+++ Record extracts +++
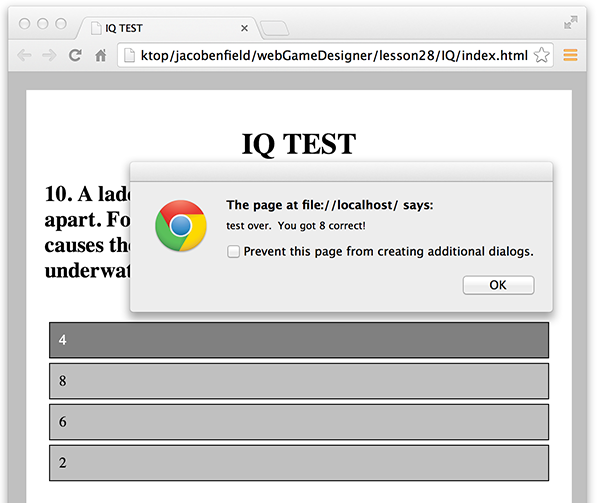
Task: Close the IQ TEST tab
Action: [245, 28]
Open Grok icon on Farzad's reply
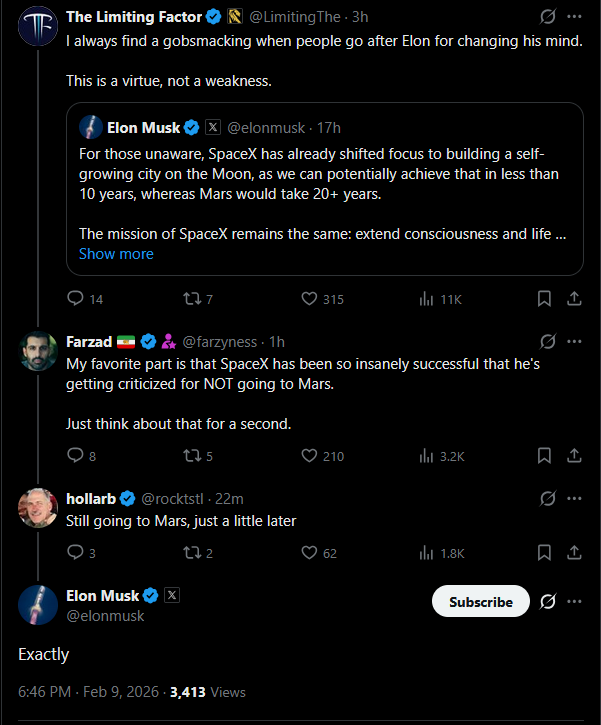This screenshot has width=601, height=725. coord(547,341)
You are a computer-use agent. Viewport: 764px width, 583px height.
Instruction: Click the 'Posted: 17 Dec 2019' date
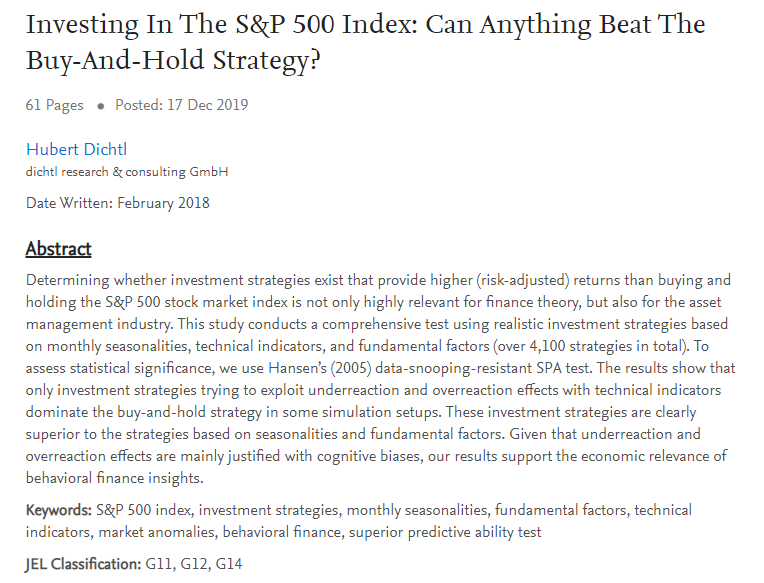(181, 105)

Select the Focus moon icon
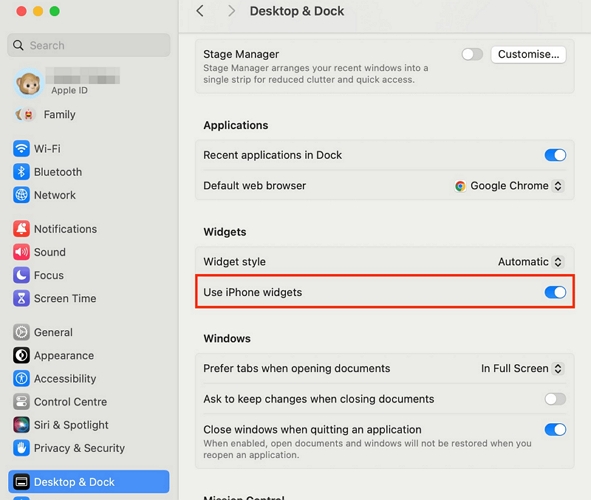point(21,275)
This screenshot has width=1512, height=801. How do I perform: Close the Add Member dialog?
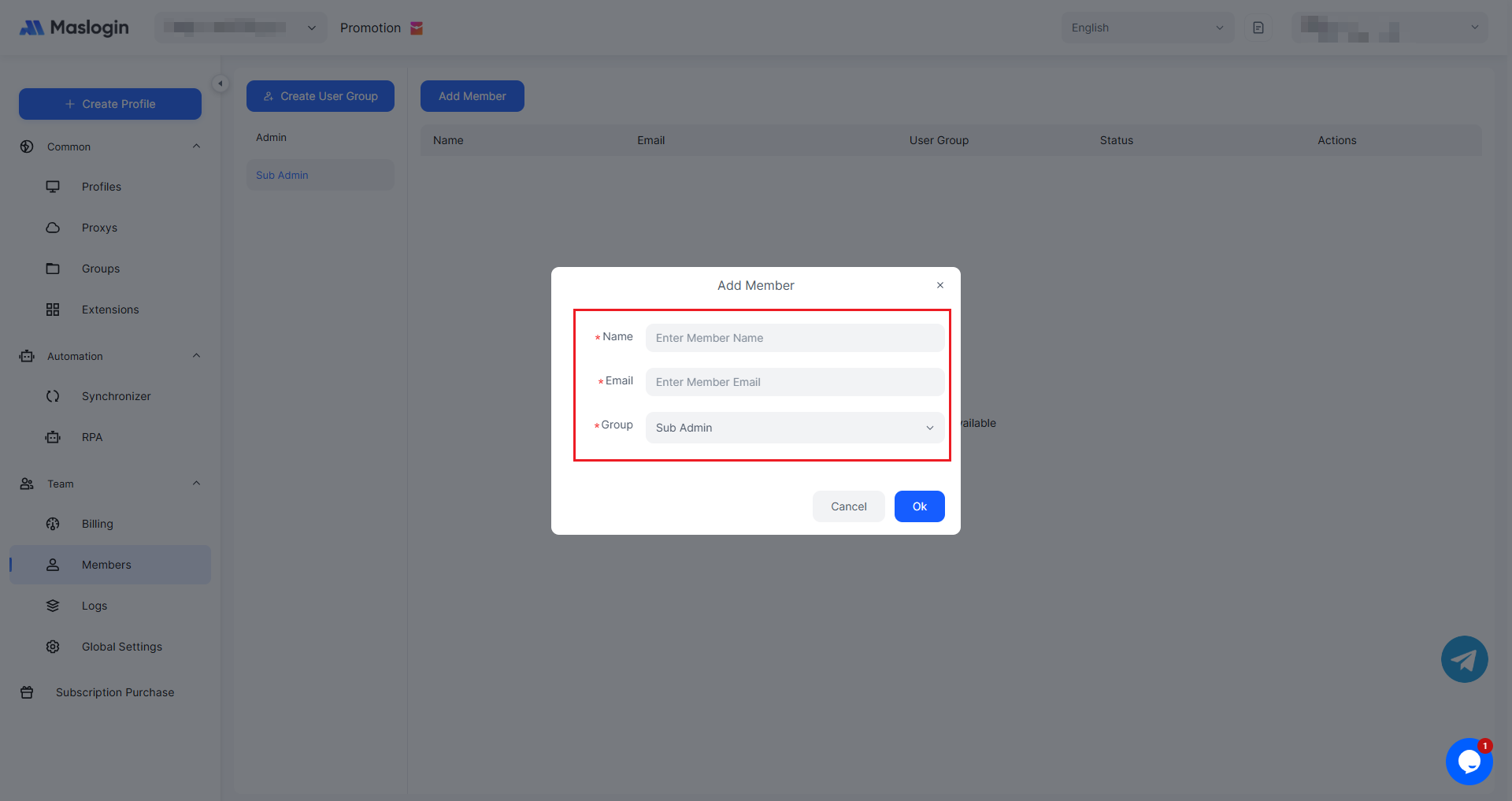coord(939,285)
+++
The result is an exact copy of the lines from the one holding "Open Grok icon on Farzad's reply" through the final line of the data above, both ends included, minus the pictures.

Open Grok icon on Farzad's reply
This screenshot has width=601, height=725. coord(547,341)
You are a computer-use agent. Viewport: 764px width, 583px height.
Instruction: Click the 'Posted: 17 Dec 2019' date
(181, 105)

Select the Focus moon icon
point(21,275)
This screenshot has width=1512, height=801. How do I perform: Close the Add Member dialog?
coord(939,285)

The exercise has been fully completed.